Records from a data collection
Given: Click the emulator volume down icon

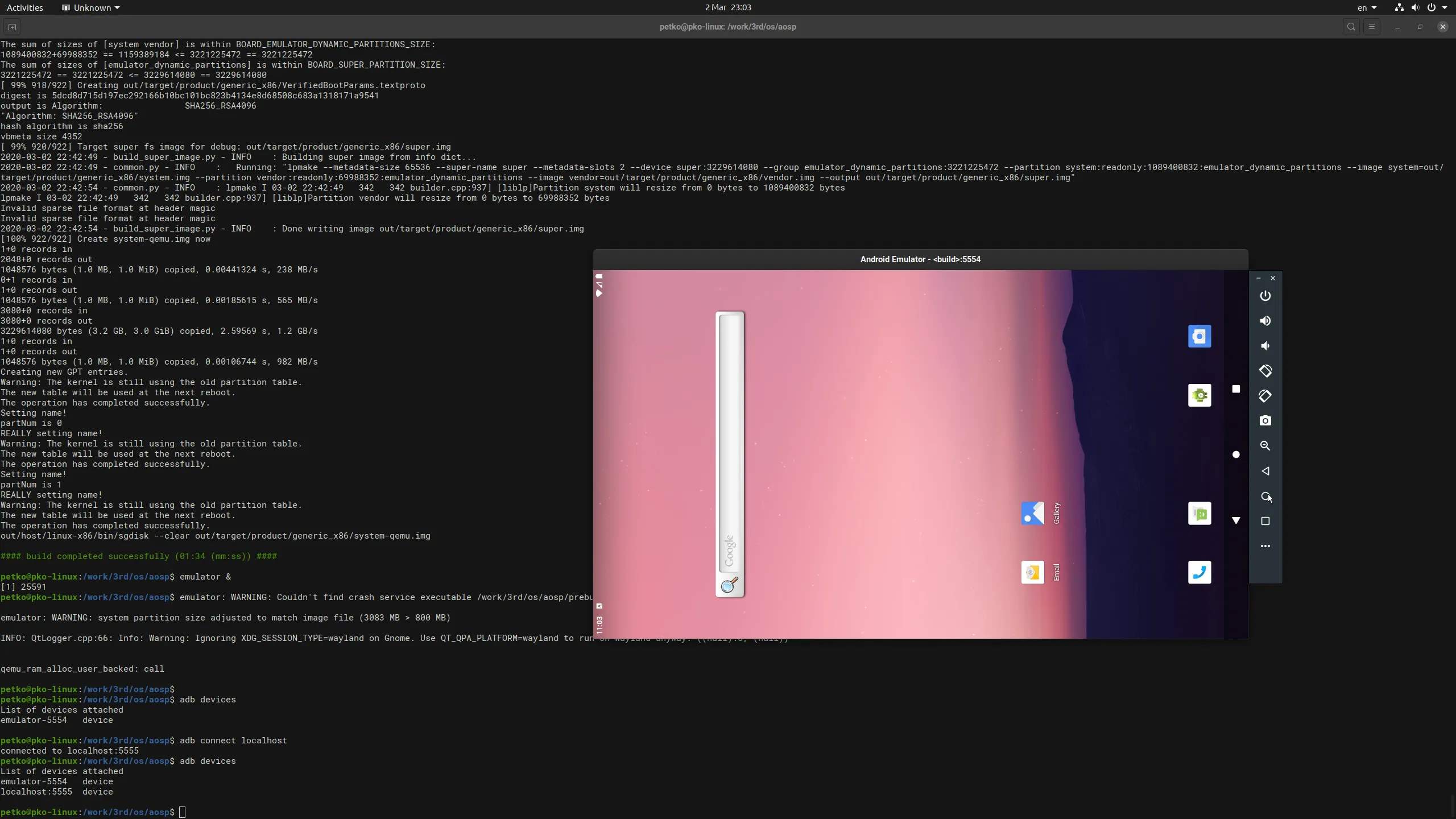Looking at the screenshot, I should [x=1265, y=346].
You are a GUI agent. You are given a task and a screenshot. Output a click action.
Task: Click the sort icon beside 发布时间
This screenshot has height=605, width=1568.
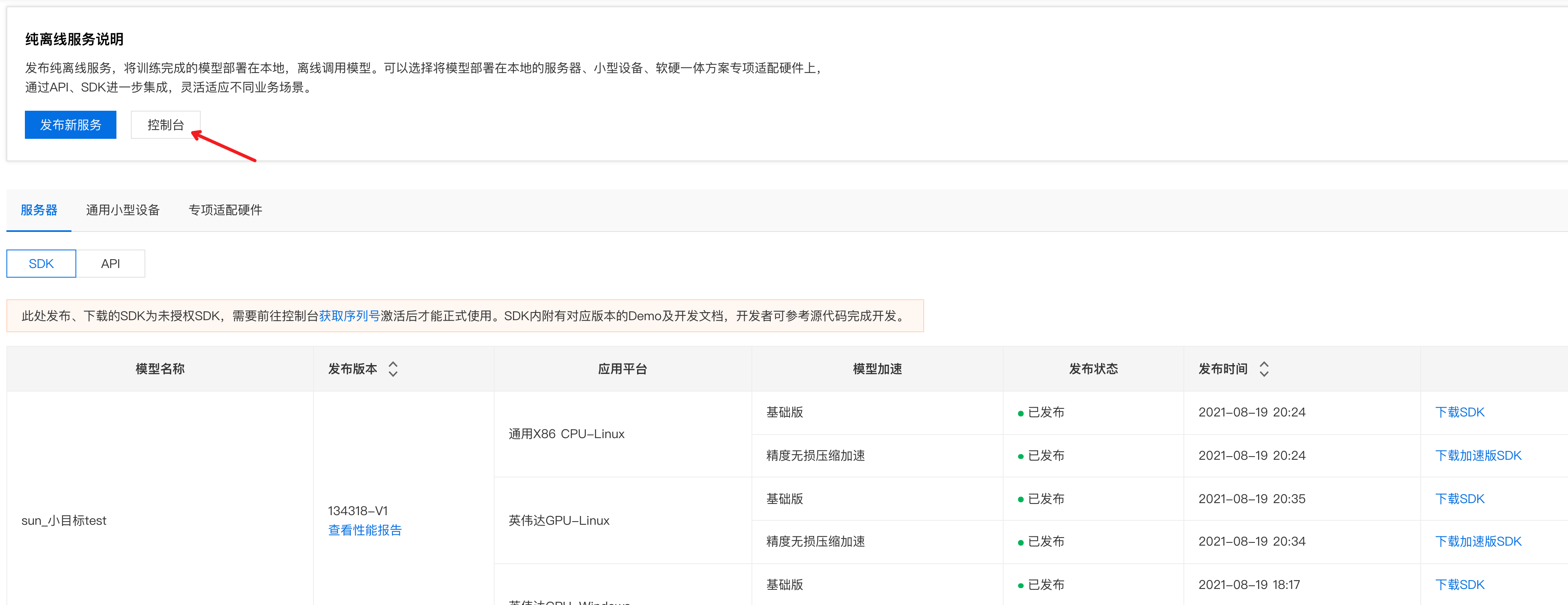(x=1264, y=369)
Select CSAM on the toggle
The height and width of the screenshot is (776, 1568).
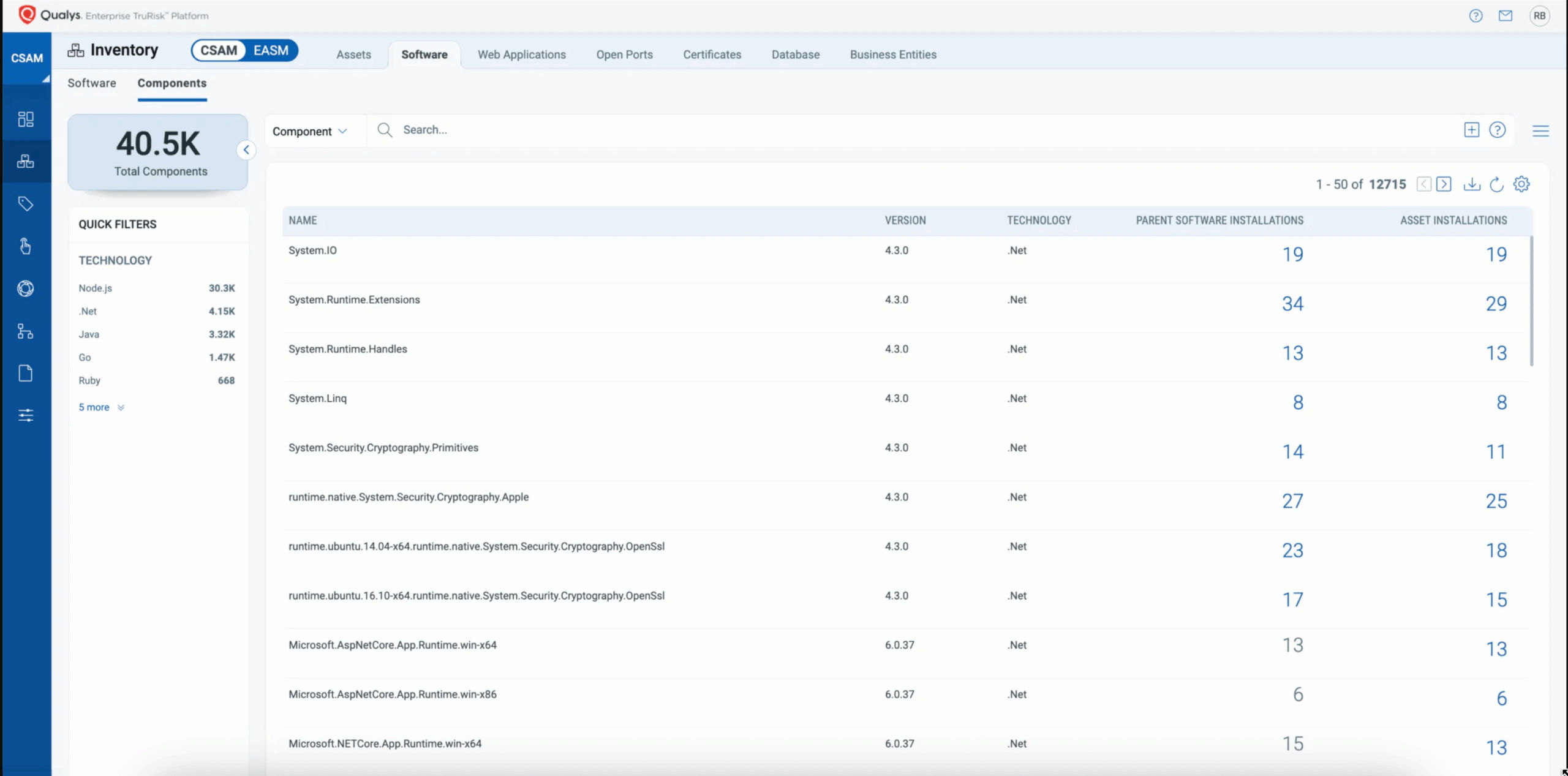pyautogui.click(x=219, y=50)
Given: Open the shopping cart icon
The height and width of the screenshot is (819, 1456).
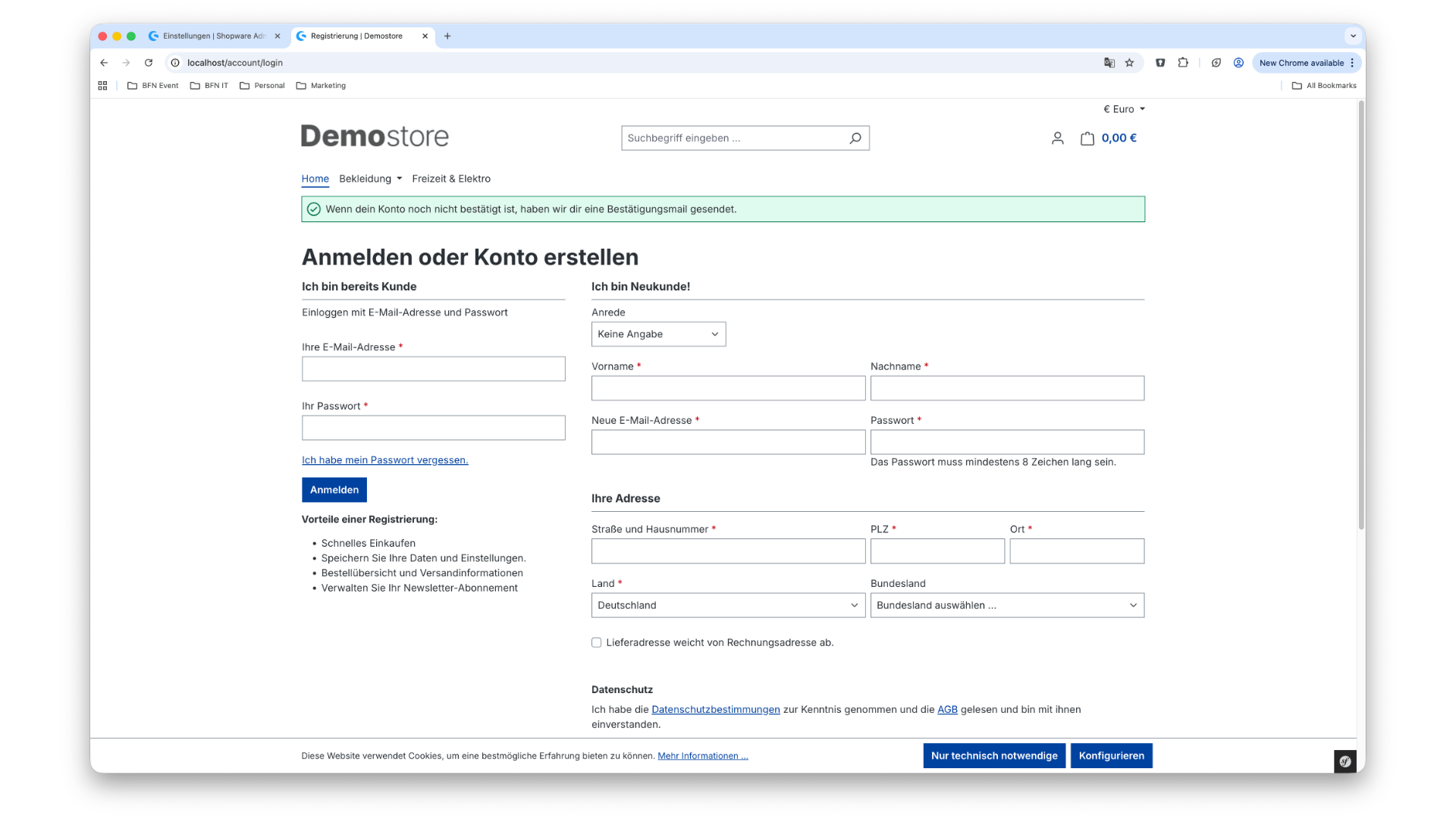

» ACTIVITY: Print every line of the data exactly. Pictures do not belong in the copy.

» RESULT OF THE EXERCISE:
Given: Click the emulator volume down icon

Looking at the screenshot, I should [x=1265, y=346].
You are a GUI agent. You are given a task and a screenshot. Output a click action.
Task: Click the sort icon beside 发布时间
This screenshot has height=605, width=1568.
(x=1264, y=369)
Select CSAM on the toggle
The height and width of the screenshot is (776, 1568).
pyautogui.click(x=219, y=50)
Given: Open the shopping cart icon
The height and width of the screenshot is (819, 1456).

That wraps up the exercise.